Profughi, Giulietto Chiesa: "Perché vengono da noi: tutto è iniziato 40 anni fa"

08 settembre 2015, Adriano Scianca
Profughi, Giulietto Chiesa: 'Perché vengono da noi: tutto è iniziato 40 anni fa'
"L'Unione europea è finita". È lapidario, il giornalista Giulietto Chiesa, nel giudicare l'atteggiamento dell'Ue sull'emergenza immigrazione. E a IntelligoNews spiega: "Aylan? Il sistema mediatico è falso, ma la foto ha commosso anche me".

Chiesa, l'Ue chiederà a Germania, Francia e Spagna di accogliere più di 70mila rifugiati. Dall'Italia se ne andranno in circa 40mila. C'è però sempre l'impressione che l'Europa arranchi, che ogni mossa sia una rincorsa a fatti che vanno più veloci. Ha anche lei questa impressione? 
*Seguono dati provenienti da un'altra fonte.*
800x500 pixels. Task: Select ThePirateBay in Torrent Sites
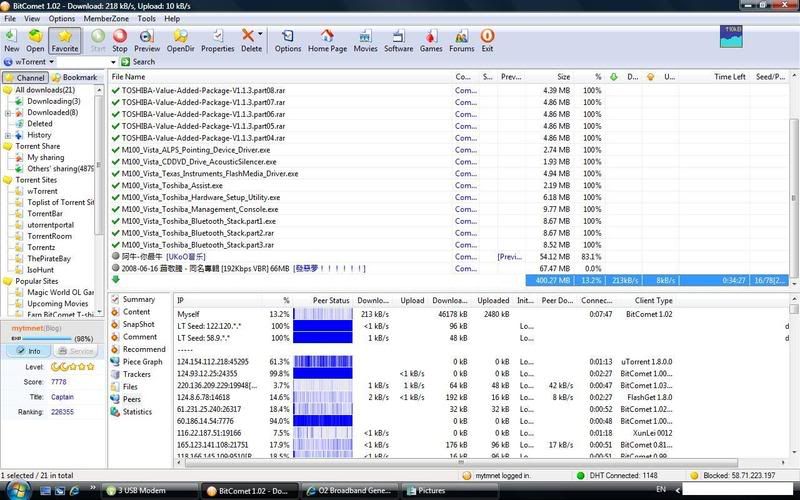click(49, 258)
«Assolutamente sì, è una situazione letteralmente insostenibile. È palese la totale impreparazione degli organi europei e non solo europei. Siamo nel panico perché dobbiamo rimediare a un ritardo di 40 anni». 

Cosa intende dire? 

«Le comunità ricche del pianeta hanno deciso di liberalizzare i capitali senza pensare che si sarebbe creata una situazione così, che invece era del tutto logica. Oggi i capitali si spostano spingendo un semplice bottone. Poi non ti puoi stupire se milioni di persone si trovano fuori dal luogo in cui sono nate e cresciute. Ci chiediamo sempre come ospitarli, dovremmo chiederci come mai si muovono. E la risposta è: per un collasso del nostro sistema economico».

Cosa ci dice questa situazione sull'Europa? 
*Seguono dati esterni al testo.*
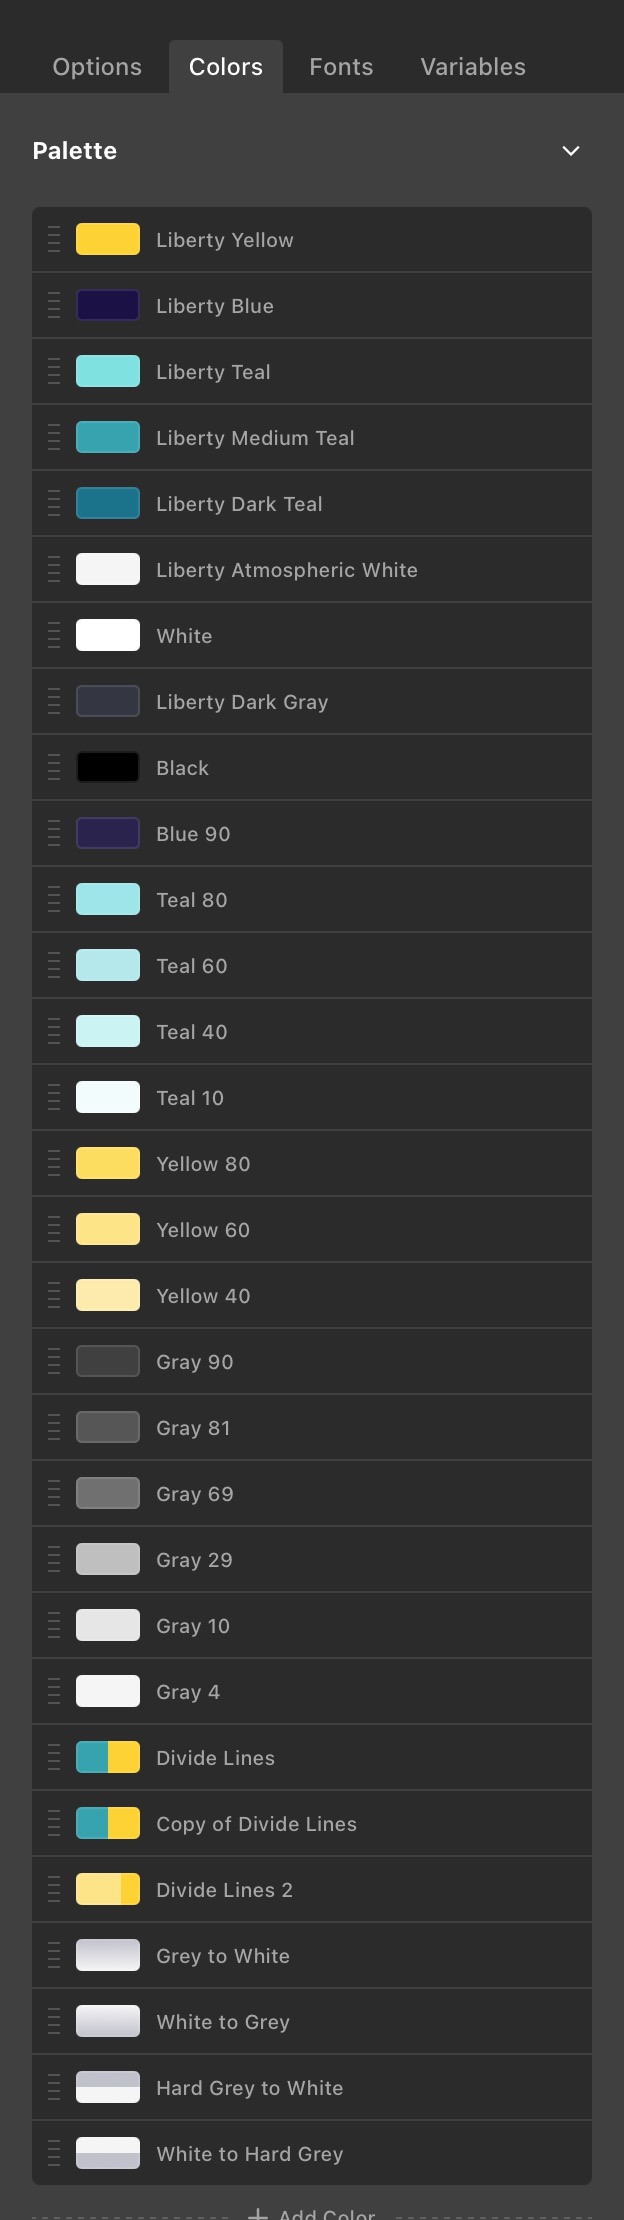Edit the Divide Lines gradient swatch
Image resolution: width=624 pixels, height=2220 pixels.
coord(108,1758)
«Che l'Europa non è unita. Ci sono due o tre Europe, ciascuna con la propria idea di cosa sia la comunità europea. Ciascuno va per conto suo. Inoltre una parte dell'Ue è entrata nell'unione con un'idea sbagliata di cosa sia l'Europa. Se si sta in Europa è perché si crede in determinati valori, tra cui anche la solidarietà, non certo per l'Euro. Ebbene, una decina di Stati non ha la minima idea di questi valori. E questa è la fine dell'Europa, di cui presto ci renderemo conto»
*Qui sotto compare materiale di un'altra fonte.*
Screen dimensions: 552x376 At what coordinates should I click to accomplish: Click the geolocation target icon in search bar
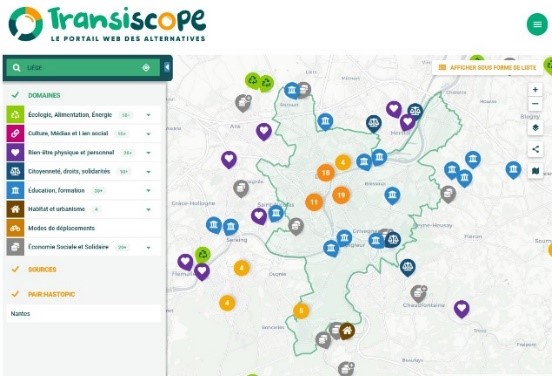click(x=146, y=68)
La Merkel apre le frontiere della Germania ai profughi: solidarietà o semplice ricerca di nuova manodopera immigrata? 

«C'è anche questa seconda componente, senz'altro. Del resto io ho fatto l'europarlamentare e già diversi anni fa si diceva che, dato il nostro tenore di vita e la nostra denatalità, presto avremmo avuto bisogno di 20 milioni di immigrati. Si diceva proprio così: 20 milioni. Quindi si sapeva che ne avremmo avuto bisogno. Nel caso della Merkel, tuttavia, credo che sia stata soprattutto una scelta politica. In questa situazione o si prende atto del disastro o si dà un esempio. La Merkel ha dato l'esempio, con una scelta che condivido». 

La foto di Aylan ha commosso il mondo. L'emozione veicolata dai media non è però sempre un po' selettiva e ipocrita? 

«Naturalmente in parte c'è anche questo aspetto di ipocrisia dell'Occidente. Il sistema mediatico è falso e produce falsità. Detto questo confesso che io ne sono stato ugualmente colpito. Come padre, quella foto mi ha emozionato e credo che sia stata un momento di catarsi per molte persone. Quindi, in generale, credo che l'effetto sia stato positivo».